As in other years the WFF featured an array of films to choose from, beginning with Wisconsin’s Own Shorts, Big Screens, Little Folks, restorations and reprises of classic films, narrative and foreign films, experimental and animated movies, documentaries, and premieres of films before they appear in theaters. Yes, a filmgoer’s delight.
Dispatches from the Festival
Following are excerpts from my social media posts beginning with the First Look at the Fest event and each day of the festival:
First Look at the Fest – Filmgoing Friends & Family: Here’s the First Look at the Fest, the preview event of the 2019 Wisconsin Film Festival (WFF) by the numbers:
6 – I was 6th in line to enter the event (yes, it was practice standing in lines to see films at the WFF).

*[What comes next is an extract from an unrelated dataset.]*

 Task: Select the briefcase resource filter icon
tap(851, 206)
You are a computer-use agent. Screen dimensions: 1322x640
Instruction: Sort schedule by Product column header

8 – The WFF is eight days in April, beginning Thursday, April 4 – Thursday, April 11.
9 – Tickets go on sale to the public, Saturday, March 9th.
17 – I purchased 17 individual tickets), averaging 2 films per day over the course of 8 days.
21 – This is the 21st WFF
- Day 1 – Again this year, I’ll blog about the 2019 Wisconsin Film Festival #wifilmfest on Mixed Metaphors, Oh My! Tonight is the opening night of this year’s festival. There are 17 films on my list this year, beginning tonight with Woman at War which is already receiving buzz as one of the Best Films of 2019. As a reminder, I write from the perspective of a cinephile and not a film critic. See you at the movies! I’ll be that chatty woman in line with you.
- Day 2 – TGIF Update: It’s all about the Wisconsin Film Festival #wifilmfest this weekend. Today, it’s all about “the girls.” First up a documentary, Betty White: First Lady of Television, next, Inquiring Nuns. The documentary from 1968 is described in the festival guide as, “A cinéma vérité gem inspired by Jean Rouch and Edgar Morin’s Chronicle of a Summer. Inquiring Nuns follows Sisters Mary Campion and Marie Arné as they ask strangers across Chicago a seemingly simple question: “Are you happy?”
- Day 3 – On my schedule, Toni Morrison: Pieces I Am, Knock Down the House and The Hidden City. I’ll see the latter two films with my filmgoing friend, Janet (Louise to my Thelma).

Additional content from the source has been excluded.